Stored items
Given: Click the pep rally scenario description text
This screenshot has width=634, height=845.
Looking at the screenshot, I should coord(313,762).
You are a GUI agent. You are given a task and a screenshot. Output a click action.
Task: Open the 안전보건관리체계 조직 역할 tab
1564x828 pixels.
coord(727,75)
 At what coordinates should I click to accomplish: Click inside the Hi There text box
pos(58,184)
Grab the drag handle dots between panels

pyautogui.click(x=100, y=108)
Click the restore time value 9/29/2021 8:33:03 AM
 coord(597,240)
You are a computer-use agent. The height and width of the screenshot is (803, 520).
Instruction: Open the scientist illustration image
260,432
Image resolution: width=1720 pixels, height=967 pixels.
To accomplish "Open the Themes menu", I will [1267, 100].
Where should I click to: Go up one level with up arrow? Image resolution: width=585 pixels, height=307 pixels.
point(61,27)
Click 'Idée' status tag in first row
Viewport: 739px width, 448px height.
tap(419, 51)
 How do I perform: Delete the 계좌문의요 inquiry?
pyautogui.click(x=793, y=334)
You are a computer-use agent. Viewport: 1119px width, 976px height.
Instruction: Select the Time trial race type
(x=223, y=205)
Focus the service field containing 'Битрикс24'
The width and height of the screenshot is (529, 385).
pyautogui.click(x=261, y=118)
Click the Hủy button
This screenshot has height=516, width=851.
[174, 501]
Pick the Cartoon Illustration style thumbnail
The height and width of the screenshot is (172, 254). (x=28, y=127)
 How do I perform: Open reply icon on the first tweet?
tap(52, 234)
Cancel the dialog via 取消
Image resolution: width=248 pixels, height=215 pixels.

* _Exercise description_:
Where the line containing "How do I perform: Delete the 계좌문의요 inquiry?" appears in the records above, begin copying and continue through the last line; copy each line exactly and include no others.

* _Response to the task_:
 How do I perform: Delete the 계좌문의요 inquiry?
pyautogui.click(x=793, y=334)
You are a computer-use agent. Viewport: 1119px width, 976px height.
Instruction: Select the Time trial race type
(x=223, y=205)
Focus the service field containing 'Битрикс24'
The width and height of the screenshot is (529, 385).
pyautogui.click(x=261, y=118)
Click the Hủy button
This screenshot has height=516, width=851.
[174, 501]
Pick the Cartoon Illustration style thumbnail
The height and width of the screenshot is (172, 254). (x=28, y=127)
 How do I perform: Open reply icon on the first tweet?
tap(52, 234)
Cancel the dialog via 取消
Image resolution: width=248 pixels, height=215 pixels.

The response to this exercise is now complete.